Segment Start: EXCERPTED TEXT

My father was my hero. I only knew him to become angry once, when Ontario Premier George Drew accused him of being a Communist. His face got white, he was so angry. He was a democratic socialist. Whenever we were in Regina he’d go to the soup kitchens and speak with the people there.
My father was M.J. Coldwell, the last leader of the Co-operative Commonwealth Federation. He was an early organizer, in 1933, and wanted to call it the Social Democratic Party. He’d known poverty; his father was a butcher, and we lived in Saskatchewan in the Depression years. He thought all people were entitled to a decent life, that no one should suffer from poor housing and poor health. His whole life was devoted to improving conditions for the common man.
We had a happy household, I think. I never heard my parents exchange bad words. My mother Norah was diagnosed with multiple sclerosis in 1930 and was in constant pain. She was confined to a wheelchair and rarely left our apartment. When we visited friends, my father would carry her up the stairs in her wheelchair. He was strong.

Segment End: EXCERPTED TEXT
Segment Start: SOURCE DATA

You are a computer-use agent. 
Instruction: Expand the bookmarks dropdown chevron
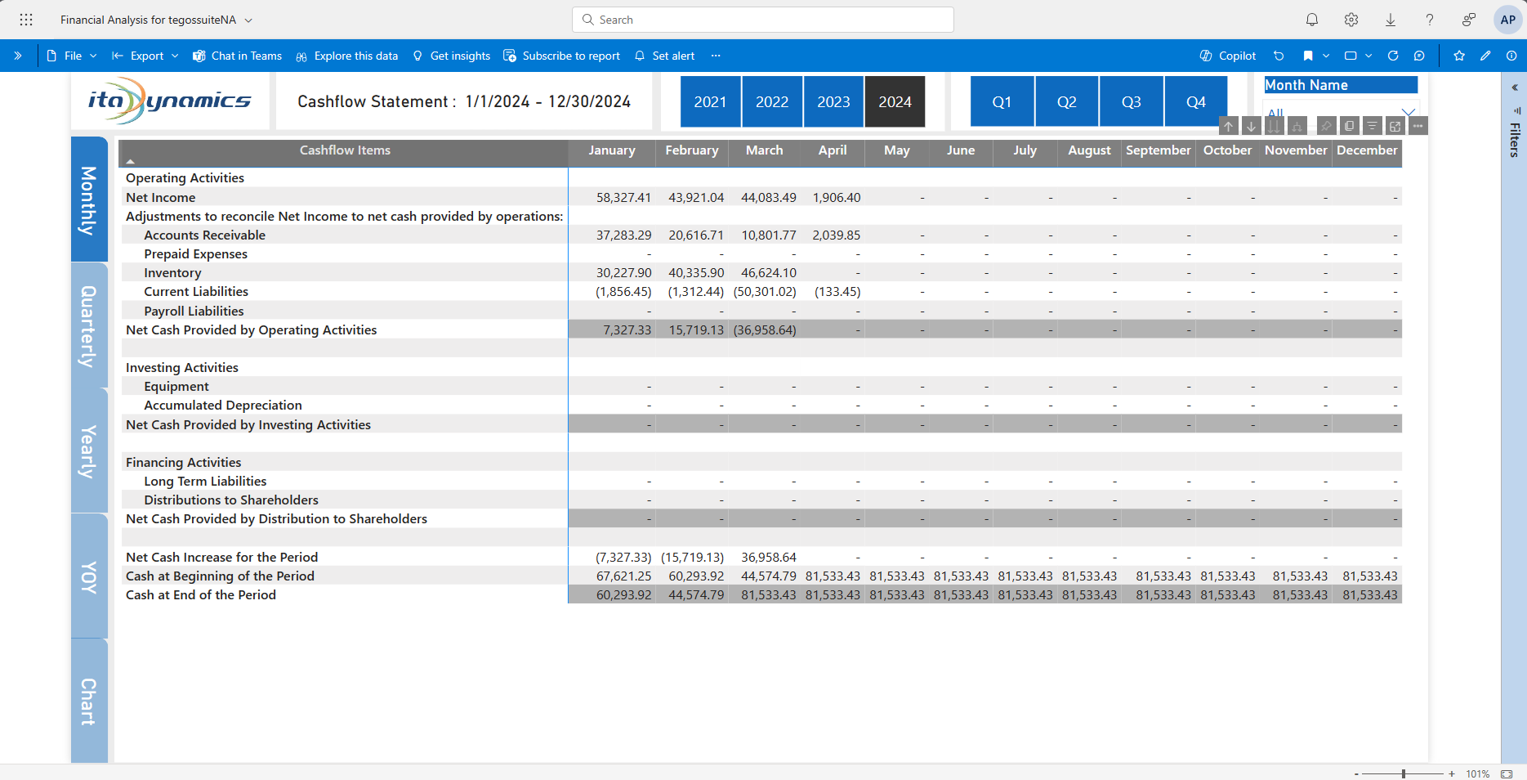[x=1326, y=56]
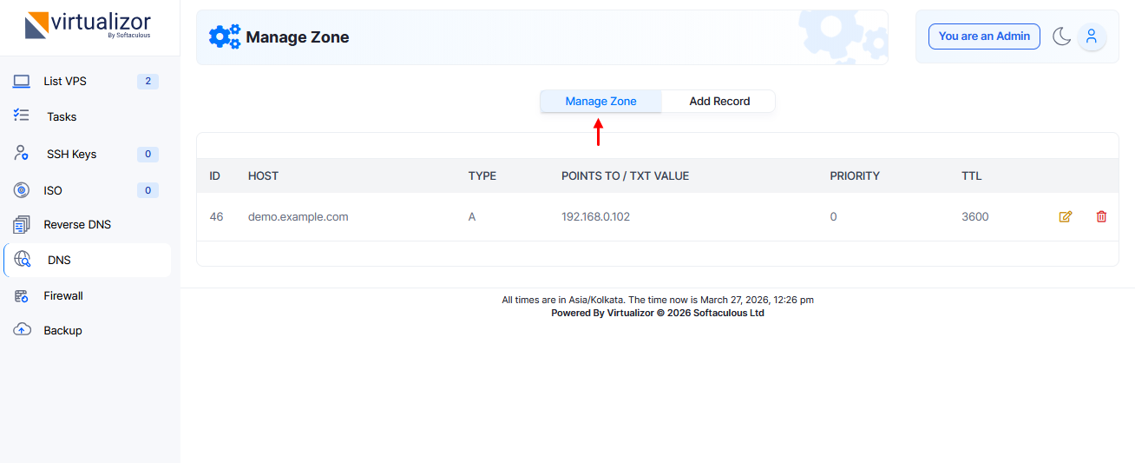
Task: Select the 192.168.0.102 record value
Action: point(595,217)
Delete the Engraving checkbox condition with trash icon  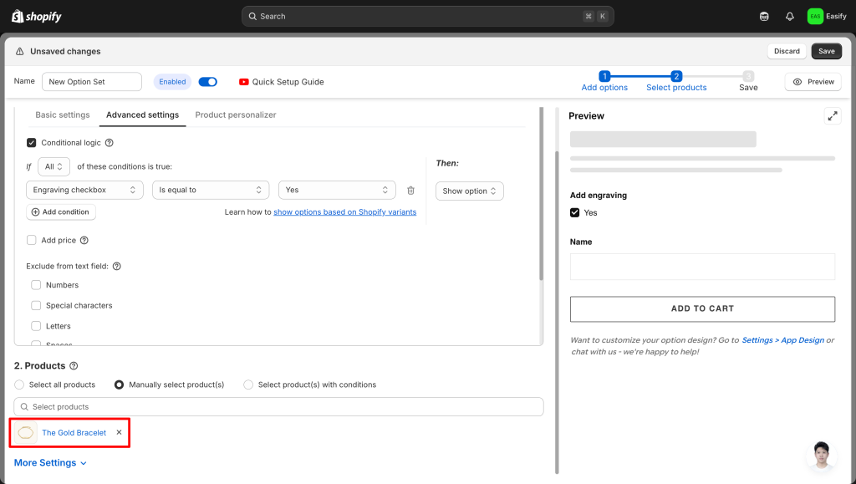410,191
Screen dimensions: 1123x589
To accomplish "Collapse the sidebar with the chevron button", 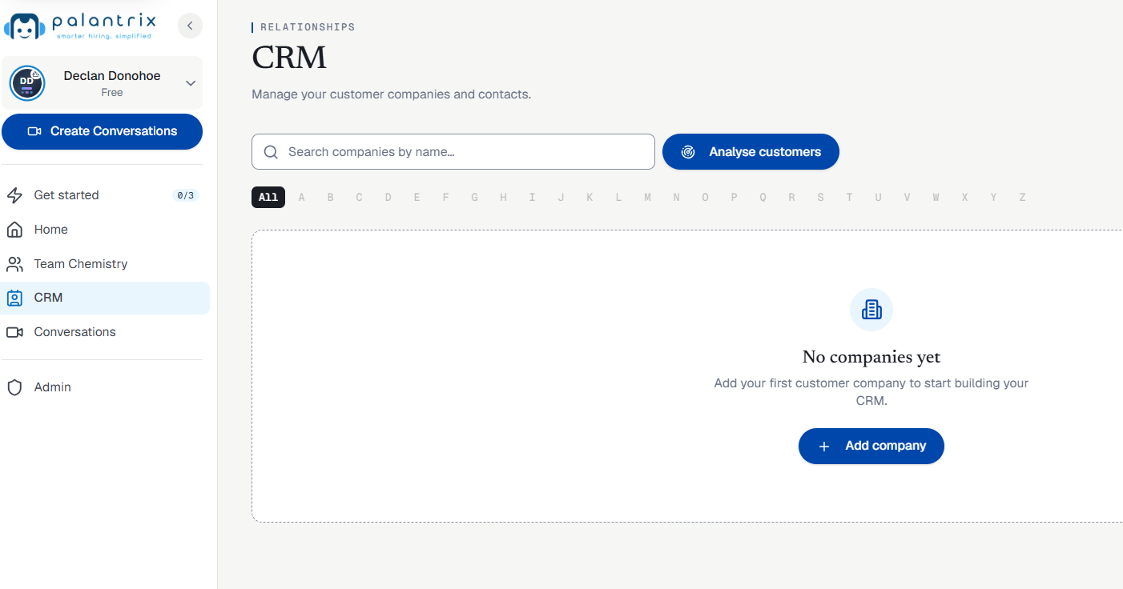I will point(190,26).
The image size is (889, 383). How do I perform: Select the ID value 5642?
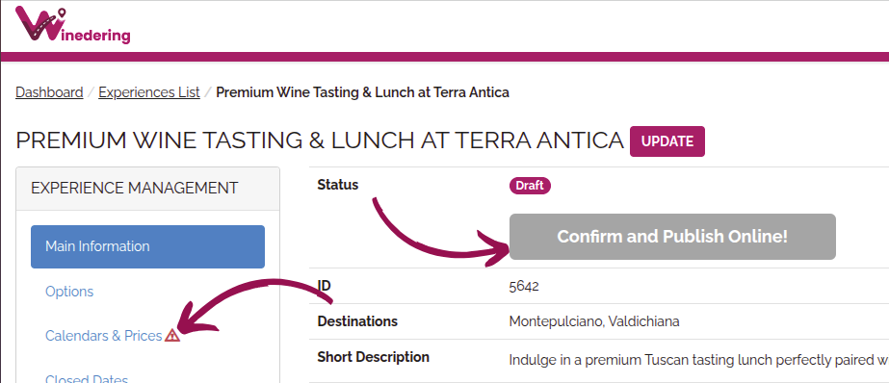(x=524, y=286)
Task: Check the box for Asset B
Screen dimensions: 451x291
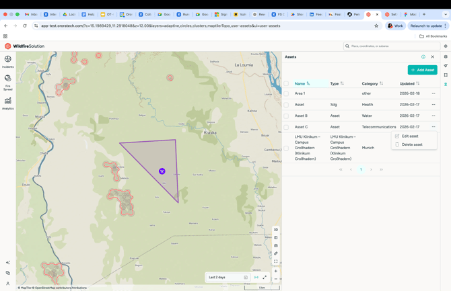Action: click(286, 116)
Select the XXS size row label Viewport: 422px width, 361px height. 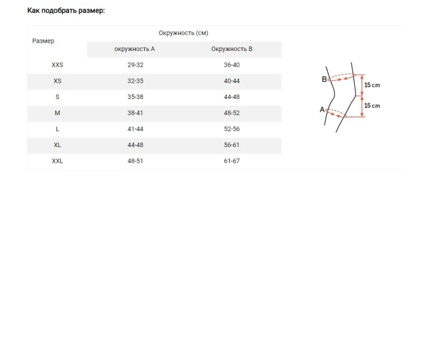click(x=57, y=65)
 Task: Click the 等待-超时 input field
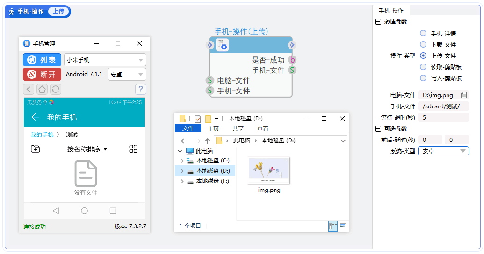pos(443,117)
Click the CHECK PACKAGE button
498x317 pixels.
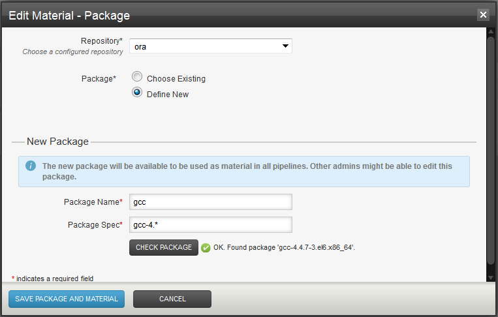pyautogui.click(x=164, y=247)
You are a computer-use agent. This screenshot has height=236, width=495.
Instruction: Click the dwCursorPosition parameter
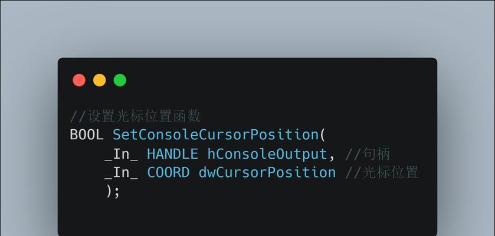point(267,173)
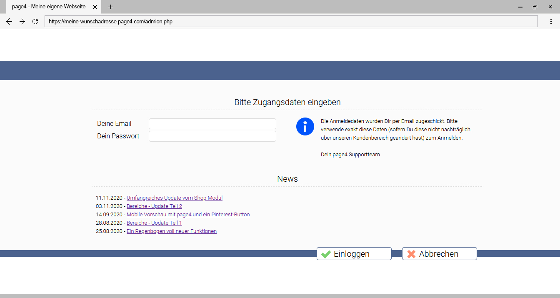Click the orange X icon on Abbrechen
Screen dimensions: 560x298
pyautogui.click(x=411, y=254)
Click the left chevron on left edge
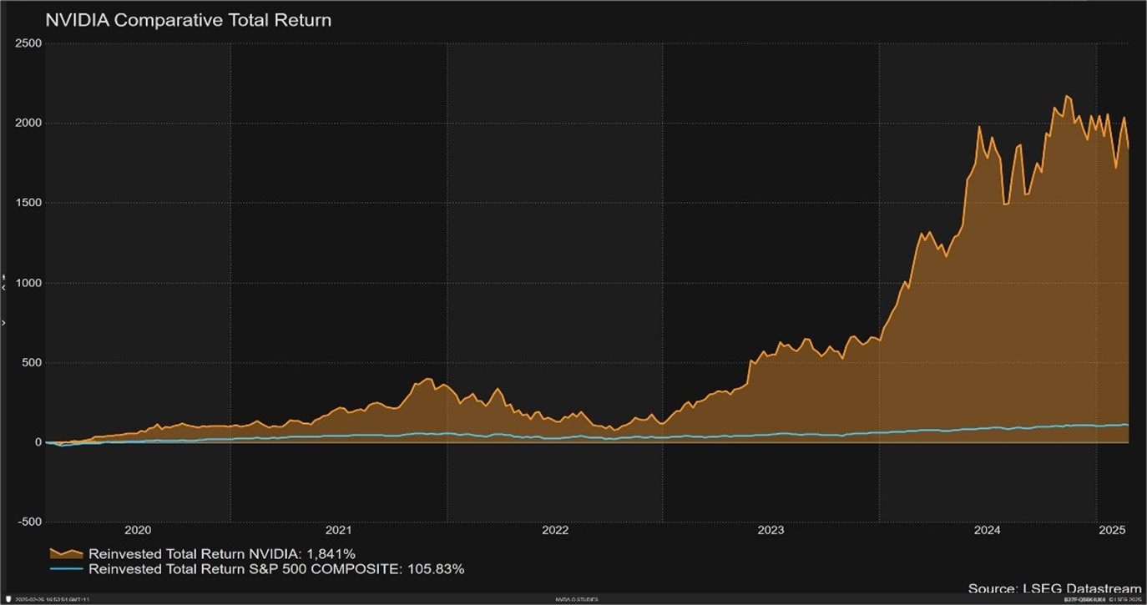Screen dimensions: 1147x605 tap(3, 287)
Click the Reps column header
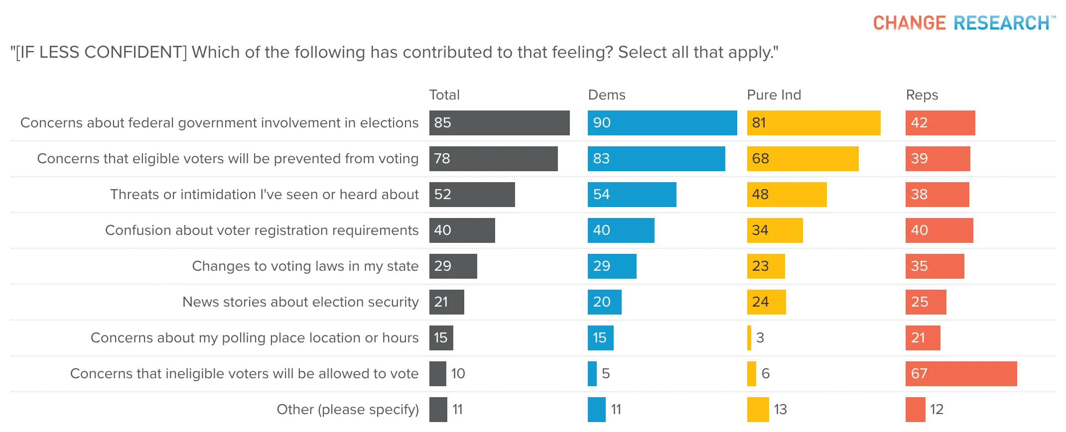Screen dimensions: 1066x432 (922, 95)
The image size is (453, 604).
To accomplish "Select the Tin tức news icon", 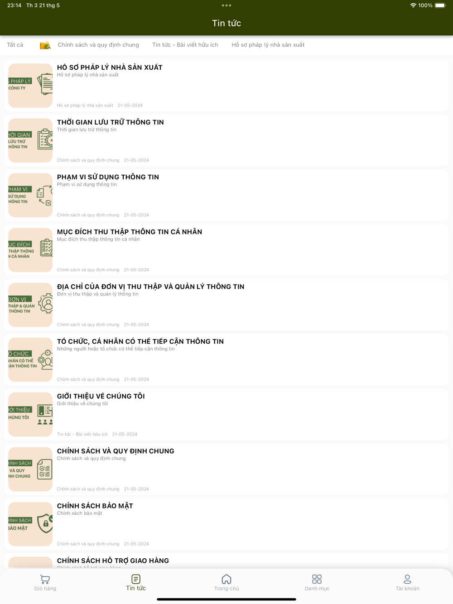I will [x=136, y=579].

Segment End: SOURCE DATA

→ **ASSIGNMENT**:
In the text about M.J. Coldwell:
(a) Who accused Coldwell of being a Communist?
(b) What name did Coldwell want to give the Co-operative Commonwealth Federation?
(c) In what year was Norah diagnosed with multiple sclerosis?

→ **TASK SOLUTION**:
(a) Ontario Premier George Drew
(b) The Social Democratic Party
(c) 1930